Help with recursive type for automatic differentiation (Taylor Numbers) as in a Haskell example

Hello, I am about to try out to implement Taylor numbers for automatic differentiation (just as a simple example for myself). Y have found a very neat version written in Haskell here: Automatic Differentiation: Dual numbers & Taylor numbers | Codaholic
however, I cannot get the pint of how to translate it to julia code in a julian way.

My main questions are:

1. How to implement a recursive type as is done in the example.
2. How to define the recursive function dfn.

Would be glad to have a hint from someone who can read Haskell (I can’t).

I wrote up an example implementation of a very simple automatic differentiation tool in Julia for a conference talk: https://github.com/rdeits/DynamicWalking2018.jl/blob/master/notebooks/3.%20The%20Power%20of%20Multiple%20Dispatch.ipynb . Perhaps that will be helpful

Oh, I see, you’re looking for a recursive type so that you can take multiple derivatives at once. My example won’t be very helpful, alas.

Yeah, thanks, I already have a working example with dual numbers I want it all

I’m no Haskell user, but here’s an example implementing forward mode autodiff using a recursive type (as far as I understand the term)

struct Dual{T <: Number} <: Number # Notice Dual can hold a Dual!
    value::T
    partial::T
end

derivative(f, x) = f(Dual(x, one(x))).partial
Base.adjoint(f::Function) = x -> derivative(f, x)

const ϵ = Dual(false, true)

import Base: convert, promote_rule

convert(::Type{Dual{T}}, x::Dual{T}) where {T <: Number} = x
convert(::Type{Dual{T}}, x::Dual)    where {T <: Number} = Dual{T}(convert(T, x.value), convert(T, x.partial))

--------

> [Aim of the exercise]: In the forum thread on Taylor numbers, start at the words "I wrote up an" and end after "hold a Dual!", and write that passage out again with "self-referential type" substituted for every "recursive type".

> [Data lines]:
--------

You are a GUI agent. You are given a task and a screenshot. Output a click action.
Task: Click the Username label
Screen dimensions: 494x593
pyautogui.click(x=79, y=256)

--------

> [Exercise response]:
I wrote up an example implementation of a very simple automatic differentiation tool in Julia for a conference talk: https://github.com/rdeits/DynamicWalking2018.jl/blob/master/notebooks/3.%20The%20Power%20of%20Multiple%20Dispatch.ipynb . Perhaps that will be helpful

Oh, I see, you’re looking for a self-referential type so that you can take multiple derivatives at once. My example won’t be very helpful, alas.

Yeah, thanks, I already have a working example with dual numbers I want it all

I’m no Haskell user, but here’s an example implementing forward mode autodiff using a self-referential type (as far as I understand the term)

struct Dual{T <: Number} <: Number # Notice Dual can hold a Dual!